### Task statement:
In the listing below, how many lines contain the word "Focus"? Please respond with the number only.

• • • • •

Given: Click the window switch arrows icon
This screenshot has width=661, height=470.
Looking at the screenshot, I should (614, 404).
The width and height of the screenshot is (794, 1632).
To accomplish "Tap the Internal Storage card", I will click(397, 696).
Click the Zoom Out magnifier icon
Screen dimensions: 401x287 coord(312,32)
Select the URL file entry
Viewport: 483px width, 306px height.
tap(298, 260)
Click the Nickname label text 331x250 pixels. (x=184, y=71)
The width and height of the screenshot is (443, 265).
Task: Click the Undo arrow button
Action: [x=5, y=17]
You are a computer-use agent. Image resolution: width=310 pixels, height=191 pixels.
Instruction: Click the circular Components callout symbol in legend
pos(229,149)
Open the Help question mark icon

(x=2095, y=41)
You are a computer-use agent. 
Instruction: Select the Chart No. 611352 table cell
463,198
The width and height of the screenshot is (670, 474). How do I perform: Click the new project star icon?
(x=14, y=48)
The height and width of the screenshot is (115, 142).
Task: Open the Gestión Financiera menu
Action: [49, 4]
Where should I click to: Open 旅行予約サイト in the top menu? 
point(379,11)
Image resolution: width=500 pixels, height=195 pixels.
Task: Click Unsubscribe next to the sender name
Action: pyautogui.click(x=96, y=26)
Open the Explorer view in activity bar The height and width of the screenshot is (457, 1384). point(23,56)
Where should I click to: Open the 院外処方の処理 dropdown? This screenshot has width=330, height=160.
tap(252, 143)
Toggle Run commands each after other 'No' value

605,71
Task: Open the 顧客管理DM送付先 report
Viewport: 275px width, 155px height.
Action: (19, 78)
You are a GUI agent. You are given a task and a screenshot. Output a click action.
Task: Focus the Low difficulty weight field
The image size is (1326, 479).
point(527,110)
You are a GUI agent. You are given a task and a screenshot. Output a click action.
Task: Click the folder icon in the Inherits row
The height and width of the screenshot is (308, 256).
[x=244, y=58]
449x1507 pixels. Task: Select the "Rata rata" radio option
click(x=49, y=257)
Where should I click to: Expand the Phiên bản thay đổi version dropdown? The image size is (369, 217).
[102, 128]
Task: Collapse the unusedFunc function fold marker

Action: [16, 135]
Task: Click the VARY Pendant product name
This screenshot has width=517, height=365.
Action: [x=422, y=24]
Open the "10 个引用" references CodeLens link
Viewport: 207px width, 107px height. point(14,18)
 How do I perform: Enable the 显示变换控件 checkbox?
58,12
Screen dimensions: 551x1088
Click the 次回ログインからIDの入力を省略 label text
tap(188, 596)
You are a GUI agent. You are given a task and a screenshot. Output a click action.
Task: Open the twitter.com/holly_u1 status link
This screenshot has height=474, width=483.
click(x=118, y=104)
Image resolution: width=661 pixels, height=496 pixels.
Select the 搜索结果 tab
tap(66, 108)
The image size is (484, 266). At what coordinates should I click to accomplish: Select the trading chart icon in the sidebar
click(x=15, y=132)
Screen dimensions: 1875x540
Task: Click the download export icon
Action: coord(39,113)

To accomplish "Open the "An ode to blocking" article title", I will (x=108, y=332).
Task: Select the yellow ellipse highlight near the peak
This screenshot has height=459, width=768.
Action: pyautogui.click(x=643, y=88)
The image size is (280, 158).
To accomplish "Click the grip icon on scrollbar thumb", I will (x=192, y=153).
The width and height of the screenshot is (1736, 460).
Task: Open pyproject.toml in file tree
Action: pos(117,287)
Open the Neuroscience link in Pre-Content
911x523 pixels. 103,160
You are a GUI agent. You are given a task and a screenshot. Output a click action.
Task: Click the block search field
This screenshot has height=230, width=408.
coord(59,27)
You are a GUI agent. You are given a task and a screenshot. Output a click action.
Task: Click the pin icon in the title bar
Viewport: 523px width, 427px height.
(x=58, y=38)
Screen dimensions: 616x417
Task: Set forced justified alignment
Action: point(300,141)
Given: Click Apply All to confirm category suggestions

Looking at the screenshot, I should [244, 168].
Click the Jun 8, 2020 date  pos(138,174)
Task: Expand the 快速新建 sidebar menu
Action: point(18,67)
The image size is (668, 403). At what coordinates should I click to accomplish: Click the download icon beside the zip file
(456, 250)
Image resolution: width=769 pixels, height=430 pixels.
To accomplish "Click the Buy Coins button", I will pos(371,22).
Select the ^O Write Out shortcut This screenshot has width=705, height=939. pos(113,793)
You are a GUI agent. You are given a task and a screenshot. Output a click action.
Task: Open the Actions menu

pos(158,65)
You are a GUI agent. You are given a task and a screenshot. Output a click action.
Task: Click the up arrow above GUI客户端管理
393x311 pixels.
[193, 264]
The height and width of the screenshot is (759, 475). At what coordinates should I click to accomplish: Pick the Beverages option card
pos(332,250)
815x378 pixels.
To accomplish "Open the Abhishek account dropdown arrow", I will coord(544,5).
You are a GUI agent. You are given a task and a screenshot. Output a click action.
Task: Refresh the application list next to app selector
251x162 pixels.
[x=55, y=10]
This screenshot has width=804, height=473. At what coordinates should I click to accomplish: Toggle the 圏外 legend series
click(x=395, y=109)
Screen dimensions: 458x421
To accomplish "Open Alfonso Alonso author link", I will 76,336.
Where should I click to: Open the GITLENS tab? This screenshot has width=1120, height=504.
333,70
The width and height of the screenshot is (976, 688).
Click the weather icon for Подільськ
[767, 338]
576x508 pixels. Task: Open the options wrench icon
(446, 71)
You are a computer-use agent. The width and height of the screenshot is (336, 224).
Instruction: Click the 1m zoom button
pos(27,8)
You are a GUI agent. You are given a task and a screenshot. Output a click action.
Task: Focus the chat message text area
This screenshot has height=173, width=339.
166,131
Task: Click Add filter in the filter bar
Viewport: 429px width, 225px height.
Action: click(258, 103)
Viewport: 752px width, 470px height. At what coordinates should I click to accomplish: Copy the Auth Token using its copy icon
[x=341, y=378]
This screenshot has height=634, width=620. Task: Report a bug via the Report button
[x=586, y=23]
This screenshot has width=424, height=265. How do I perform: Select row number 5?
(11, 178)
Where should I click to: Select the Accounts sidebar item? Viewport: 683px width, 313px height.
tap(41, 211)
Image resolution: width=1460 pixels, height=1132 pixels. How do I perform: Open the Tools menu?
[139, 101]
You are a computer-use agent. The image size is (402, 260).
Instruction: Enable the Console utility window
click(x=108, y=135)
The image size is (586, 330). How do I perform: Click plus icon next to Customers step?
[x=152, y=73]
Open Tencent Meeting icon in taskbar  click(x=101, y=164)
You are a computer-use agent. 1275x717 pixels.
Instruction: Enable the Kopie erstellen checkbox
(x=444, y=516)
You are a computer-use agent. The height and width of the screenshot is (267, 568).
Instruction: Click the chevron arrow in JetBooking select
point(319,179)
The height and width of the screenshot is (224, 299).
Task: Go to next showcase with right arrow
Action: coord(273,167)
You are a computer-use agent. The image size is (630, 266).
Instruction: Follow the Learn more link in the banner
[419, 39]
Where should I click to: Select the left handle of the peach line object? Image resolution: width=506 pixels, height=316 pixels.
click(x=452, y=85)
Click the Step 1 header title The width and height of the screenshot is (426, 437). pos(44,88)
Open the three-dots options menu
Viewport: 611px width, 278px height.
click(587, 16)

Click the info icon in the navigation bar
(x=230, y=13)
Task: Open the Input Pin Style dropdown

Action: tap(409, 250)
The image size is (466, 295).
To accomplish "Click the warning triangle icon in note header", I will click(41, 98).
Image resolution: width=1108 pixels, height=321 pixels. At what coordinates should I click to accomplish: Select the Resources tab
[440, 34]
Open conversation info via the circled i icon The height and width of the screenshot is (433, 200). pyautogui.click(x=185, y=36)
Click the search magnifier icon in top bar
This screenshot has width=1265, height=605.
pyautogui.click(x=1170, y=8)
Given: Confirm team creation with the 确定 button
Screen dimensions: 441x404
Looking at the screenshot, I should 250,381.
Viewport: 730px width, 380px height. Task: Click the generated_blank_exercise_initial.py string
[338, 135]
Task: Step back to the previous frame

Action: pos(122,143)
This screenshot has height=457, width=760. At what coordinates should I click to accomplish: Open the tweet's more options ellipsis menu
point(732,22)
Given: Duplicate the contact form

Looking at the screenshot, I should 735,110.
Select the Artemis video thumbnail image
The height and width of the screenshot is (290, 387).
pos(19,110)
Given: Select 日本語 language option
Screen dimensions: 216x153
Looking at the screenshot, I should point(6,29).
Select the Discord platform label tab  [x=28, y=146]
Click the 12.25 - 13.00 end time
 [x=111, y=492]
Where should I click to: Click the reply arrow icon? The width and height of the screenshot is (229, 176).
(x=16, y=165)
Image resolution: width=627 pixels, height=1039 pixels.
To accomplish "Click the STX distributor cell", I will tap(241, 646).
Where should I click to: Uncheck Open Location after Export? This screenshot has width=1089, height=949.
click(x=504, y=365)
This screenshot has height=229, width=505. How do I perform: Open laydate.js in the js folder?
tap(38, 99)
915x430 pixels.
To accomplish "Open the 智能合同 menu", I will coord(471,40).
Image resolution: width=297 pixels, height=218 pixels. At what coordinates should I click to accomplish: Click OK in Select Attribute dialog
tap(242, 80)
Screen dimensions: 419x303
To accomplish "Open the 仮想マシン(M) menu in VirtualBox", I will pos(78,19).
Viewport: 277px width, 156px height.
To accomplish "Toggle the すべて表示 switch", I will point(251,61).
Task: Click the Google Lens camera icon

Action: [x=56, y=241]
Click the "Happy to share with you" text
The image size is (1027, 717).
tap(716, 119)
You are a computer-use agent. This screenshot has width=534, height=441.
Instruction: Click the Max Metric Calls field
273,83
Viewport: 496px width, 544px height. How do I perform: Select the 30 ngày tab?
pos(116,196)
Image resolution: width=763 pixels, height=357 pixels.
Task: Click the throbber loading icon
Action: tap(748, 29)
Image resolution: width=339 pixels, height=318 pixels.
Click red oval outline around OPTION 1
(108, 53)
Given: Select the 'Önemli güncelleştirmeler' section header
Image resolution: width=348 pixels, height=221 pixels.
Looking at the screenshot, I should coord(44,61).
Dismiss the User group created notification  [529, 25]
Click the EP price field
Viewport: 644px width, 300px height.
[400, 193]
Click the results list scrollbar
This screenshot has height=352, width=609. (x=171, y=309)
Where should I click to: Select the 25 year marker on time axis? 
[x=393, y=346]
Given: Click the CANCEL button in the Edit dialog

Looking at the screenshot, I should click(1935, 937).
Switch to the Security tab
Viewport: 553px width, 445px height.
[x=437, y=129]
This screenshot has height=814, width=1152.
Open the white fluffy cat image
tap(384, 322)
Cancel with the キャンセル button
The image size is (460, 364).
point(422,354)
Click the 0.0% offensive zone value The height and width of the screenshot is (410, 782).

• • • • •

### Exercise output:
2